Allein diese Namen: Marcelo, Ramos, Carvajal, Varane. Jeder Trainer der Welt würde diese Abwehrreihe mit Kusshand nehmen. Und überhaupt: Ist das wirklich eine Abwehrreihe? Das Quartett erzeugt mehr Torgefahr als der Angriff so manches Bundesligisten. Wenn sie hinten nicht gefordert werden (und das passiert häufiger), drängen sie nach vorne, erzeugen Überzahlsituationen, öffnen damit Räume und sind oft die perfekten Vorbereiter für die Angreifer um Ronaldo. Bei Standards, aber auch bei Kontern sind sie selbst gefürchtete Protagonisten. Und in ihrer Kerndisziplin? Ja, auch verteidigen können sie. Mal bissig und blitzschnell wie Marcelo, mal bullig und robust wie Ramos.
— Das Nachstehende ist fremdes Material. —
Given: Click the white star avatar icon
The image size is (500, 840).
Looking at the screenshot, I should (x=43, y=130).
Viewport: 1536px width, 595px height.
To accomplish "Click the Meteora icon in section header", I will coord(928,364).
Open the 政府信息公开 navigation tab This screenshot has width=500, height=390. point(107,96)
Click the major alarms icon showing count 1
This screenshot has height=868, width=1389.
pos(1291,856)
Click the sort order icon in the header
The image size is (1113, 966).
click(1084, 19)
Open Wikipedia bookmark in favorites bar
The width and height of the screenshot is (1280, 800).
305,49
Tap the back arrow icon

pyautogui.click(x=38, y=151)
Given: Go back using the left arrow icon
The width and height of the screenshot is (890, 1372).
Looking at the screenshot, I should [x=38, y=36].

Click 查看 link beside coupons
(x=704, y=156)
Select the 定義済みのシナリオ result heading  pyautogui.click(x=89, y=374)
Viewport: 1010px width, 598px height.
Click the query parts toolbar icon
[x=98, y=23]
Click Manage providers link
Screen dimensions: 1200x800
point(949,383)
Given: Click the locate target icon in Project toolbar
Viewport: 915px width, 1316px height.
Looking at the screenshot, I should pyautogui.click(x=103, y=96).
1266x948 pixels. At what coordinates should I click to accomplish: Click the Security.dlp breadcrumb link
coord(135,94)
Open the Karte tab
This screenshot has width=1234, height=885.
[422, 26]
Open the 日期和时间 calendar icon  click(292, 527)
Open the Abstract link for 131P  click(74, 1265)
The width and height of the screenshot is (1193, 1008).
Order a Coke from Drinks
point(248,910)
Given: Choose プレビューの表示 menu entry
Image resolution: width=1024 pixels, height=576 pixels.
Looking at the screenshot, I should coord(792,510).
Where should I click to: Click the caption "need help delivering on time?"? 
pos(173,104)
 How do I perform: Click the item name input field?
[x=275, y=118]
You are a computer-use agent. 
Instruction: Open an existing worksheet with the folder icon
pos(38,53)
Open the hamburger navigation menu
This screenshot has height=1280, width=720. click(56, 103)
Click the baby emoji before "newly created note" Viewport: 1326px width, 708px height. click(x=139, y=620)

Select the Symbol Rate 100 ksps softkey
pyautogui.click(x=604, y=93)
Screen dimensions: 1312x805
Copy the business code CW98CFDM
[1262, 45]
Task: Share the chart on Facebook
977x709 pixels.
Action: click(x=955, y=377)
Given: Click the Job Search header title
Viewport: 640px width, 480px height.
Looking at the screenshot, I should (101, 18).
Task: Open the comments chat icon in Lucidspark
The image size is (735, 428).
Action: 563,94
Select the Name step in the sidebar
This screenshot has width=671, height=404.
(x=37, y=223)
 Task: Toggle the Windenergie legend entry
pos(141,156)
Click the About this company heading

Sie werden es Mohammed Salah und Co. schwer machen, sich zu entfalten.

5. Zidane

Sport, Fußball: Real Madrid Trainer Zinedine Zidane
Bild: Getty Images/G. Arroyo Moreno

"Ich gegen ihn? Zidane decken? Ich bin wirklich froh, dass ich meine Spieler auf den Platz schicken kann", lacht Jürgen Klopp, als er auf seinen Gegenüber angesprochen wird. Der Klassenunterschied zwischen dem einstigen Zweitliga-Spieler Klopp und Weltmeister Zidane ist im zweiten Beruf als Trainer nicht mehr zu erkennen. Aber es gibt feine Differenzen zwischen beiden Fußballlehrern. Auf der einen Seite Klopp, der ein wohl einmalig begabter Motivator und Menschenversteher ist, der seine Spieler zu Höchstleistungen anstacheln kann und dessen Spielstil vielen Gegnern zu Recht Angst macht. Doch auf der anderen Seite steht Zidane, ein mit allen Wassern gewaschener Profi in seinem Metier. "Zizou" hat all das schon als Spieler erlebt: WM-Endspiel, Champions-League-Finale, Elfmeterschießen. Er kennt die Momente, in denen es Spitz auf Knopf steht. Und er ist nach zwei Champions-League-Triumphen als Trainer und einem als Co-Trainer immer noch nicht satt: "Niemand kann behaupten, dass wir weniger Hunger auf Erfolg haben", versichert der Franzose, der über ein besonderes taktisches Gespür verfügt. Viele seiner Personal- und auch Taktik-Entscheidungen erwiesen sich als richtig. Die Erfolge seiner zugegebenermaßen sehr starken Mannschaft sind also auch ein Stück weit seine Erfolge. Am Samstag soll ein weiterer hinzukommen.